The total distillation loss includes student loss and distillation loss.

The student loss for classification loss is expressed as

f_{o b j} (o_{i}^{g t}, {\hat{o}}_{i})

, the student loss for confidence loss is expressed as

f_{c l} (p_{i}^{g t}, {\hat{p}}_{i})

, and the student loss for bounding box loss is expressed as

f_{b b} (b_{i}^{g t}, {\hat{b}}_{i})

.

{\hat{o}}_{i}

is the classification of student network prediction,

{\hat{p}}_{i}

is the confidence of the student network prediction,

{\hat{b}}_{i}

is the bounding box of student network prediction.

o_{i}^{g t}, p_{i}^{g t}, b_{i}^{g t}

are their ground truth.

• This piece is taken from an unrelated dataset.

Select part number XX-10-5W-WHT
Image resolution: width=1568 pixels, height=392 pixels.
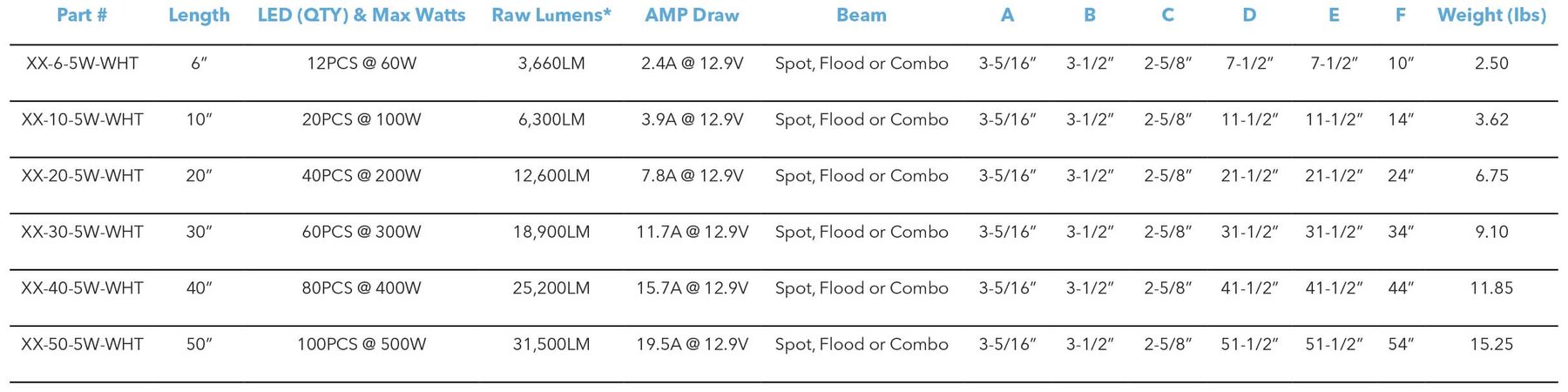(82, 120)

The loss function is L2 loss function:

L = \frac{1}{n} {\sum_{i = 1}^{n} (O_{i}^{t} - O_{i}^{s})}^{2} .

(1)

However, there are some problems with the introduction of distillation loss directly into the YOLO algorithm. For YOLO algorithms, most of the bbox generated will be background. If a large number of background regions are passed to the student network, it will cause the network to constantly return the coordinates of these background regions and classify these background regions, so it is difficult to converge the model in training. Therefore, this paper limits the output objectness of the teacher network to a certain extent, and only the bbox with a higher output objectness of the teacher network will contribute to the final loss function of the student network.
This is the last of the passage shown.